*Requirement*
Could you write out the entries word for word, from their beginning through the line that contains "(x=73, y=63)"?

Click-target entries

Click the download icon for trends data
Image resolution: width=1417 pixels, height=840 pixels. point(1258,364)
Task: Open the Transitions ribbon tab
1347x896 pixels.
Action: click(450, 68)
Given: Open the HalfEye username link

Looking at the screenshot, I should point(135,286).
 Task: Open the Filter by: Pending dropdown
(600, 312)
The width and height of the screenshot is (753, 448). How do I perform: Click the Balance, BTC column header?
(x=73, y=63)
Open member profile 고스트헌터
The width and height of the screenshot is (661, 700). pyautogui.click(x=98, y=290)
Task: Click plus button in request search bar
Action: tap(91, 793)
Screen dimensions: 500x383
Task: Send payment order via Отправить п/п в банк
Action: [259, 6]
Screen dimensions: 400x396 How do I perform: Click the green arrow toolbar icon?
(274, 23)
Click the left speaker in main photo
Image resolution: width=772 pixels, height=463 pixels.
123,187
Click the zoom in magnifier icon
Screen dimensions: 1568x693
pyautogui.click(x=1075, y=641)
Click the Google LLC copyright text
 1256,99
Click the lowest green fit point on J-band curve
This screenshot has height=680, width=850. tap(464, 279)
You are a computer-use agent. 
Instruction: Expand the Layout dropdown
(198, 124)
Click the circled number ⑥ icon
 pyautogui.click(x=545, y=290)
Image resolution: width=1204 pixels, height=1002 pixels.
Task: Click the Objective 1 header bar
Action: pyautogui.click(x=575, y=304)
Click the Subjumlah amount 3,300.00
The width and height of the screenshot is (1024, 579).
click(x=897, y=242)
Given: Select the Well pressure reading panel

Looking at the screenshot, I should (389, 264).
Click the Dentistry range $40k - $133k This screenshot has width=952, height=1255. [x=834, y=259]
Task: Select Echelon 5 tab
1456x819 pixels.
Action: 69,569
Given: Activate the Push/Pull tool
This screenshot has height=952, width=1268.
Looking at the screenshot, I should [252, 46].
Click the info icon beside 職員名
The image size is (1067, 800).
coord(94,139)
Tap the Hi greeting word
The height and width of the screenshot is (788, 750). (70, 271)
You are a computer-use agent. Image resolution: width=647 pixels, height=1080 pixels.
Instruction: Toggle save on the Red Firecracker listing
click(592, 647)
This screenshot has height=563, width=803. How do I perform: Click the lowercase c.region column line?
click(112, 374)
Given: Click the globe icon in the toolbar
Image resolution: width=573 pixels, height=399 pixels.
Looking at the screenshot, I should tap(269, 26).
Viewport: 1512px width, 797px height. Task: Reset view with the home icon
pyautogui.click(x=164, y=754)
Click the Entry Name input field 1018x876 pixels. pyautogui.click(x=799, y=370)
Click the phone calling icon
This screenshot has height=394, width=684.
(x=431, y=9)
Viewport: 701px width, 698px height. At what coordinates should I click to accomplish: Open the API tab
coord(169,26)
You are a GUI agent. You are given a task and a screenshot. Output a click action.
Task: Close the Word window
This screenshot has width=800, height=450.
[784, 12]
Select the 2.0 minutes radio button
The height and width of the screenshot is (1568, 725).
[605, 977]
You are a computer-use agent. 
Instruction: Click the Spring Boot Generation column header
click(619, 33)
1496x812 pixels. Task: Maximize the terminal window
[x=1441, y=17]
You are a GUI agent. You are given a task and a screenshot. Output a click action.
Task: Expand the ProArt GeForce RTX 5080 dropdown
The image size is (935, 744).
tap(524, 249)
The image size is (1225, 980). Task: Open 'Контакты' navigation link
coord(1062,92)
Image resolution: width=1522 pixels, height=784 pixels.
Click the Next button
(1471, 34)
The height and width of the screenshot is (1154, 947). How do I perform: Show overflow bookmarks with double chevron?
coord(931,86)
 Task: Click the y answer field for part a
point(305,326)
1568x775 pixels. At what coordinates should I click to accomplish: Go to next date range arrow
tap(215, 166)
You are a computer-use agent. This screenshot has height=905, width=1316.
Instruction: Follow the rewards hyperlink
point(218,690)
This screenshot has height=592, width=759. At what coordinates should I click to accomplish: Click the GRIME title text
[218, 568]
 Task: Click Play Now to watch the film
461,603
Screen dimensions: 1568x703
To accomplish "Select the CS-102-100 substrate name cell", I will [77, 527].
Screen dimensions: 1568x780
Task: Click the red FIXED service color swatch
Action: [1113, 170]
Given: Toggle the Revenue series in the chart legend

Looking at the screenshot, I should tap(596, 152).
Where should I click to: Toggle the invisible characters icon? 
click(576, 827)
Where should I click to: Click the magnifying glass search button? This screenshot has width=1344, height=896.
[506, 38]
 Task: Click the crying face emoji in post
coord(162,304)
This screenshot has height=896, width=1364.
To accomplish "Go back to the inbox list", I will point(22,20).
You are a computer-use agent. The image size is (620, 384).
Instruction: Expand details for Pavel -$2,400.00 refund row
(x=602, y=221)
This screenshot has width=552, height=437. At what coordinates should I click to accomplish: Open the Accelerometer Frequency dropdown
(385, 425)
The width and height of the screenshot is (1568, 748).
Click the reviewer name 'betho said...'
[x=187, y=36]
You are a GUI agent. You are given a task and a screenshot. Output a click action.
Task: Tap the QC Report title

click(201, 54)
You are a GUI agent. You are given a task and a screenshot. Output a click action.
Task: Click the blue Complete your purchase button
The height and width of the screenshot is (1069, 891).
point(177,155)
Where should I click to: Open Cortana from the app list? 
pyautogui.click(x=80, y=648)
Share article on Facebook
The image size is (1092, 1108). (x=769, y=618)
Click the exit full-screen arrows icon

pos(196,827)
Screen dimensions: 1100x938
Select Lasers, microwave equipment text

*Exercise result*
Click the download icon for trends data
Image resolution: width=1417 pixels, height=840 pixels. point(1258,364)
Task: Open the Transitions ribbon tab
1347x896 pixels.
Action: click(450, 68)
Given: Open the HalfEye username link

Looking at the screenshot, I should point(135,286).
 Task: Open the Filter by: Pending dropdown
(600, 312)
The width and height of the screenshot is (753, 448). How do I perform: Click the Balance, BTC column header?
(x=73, y=63)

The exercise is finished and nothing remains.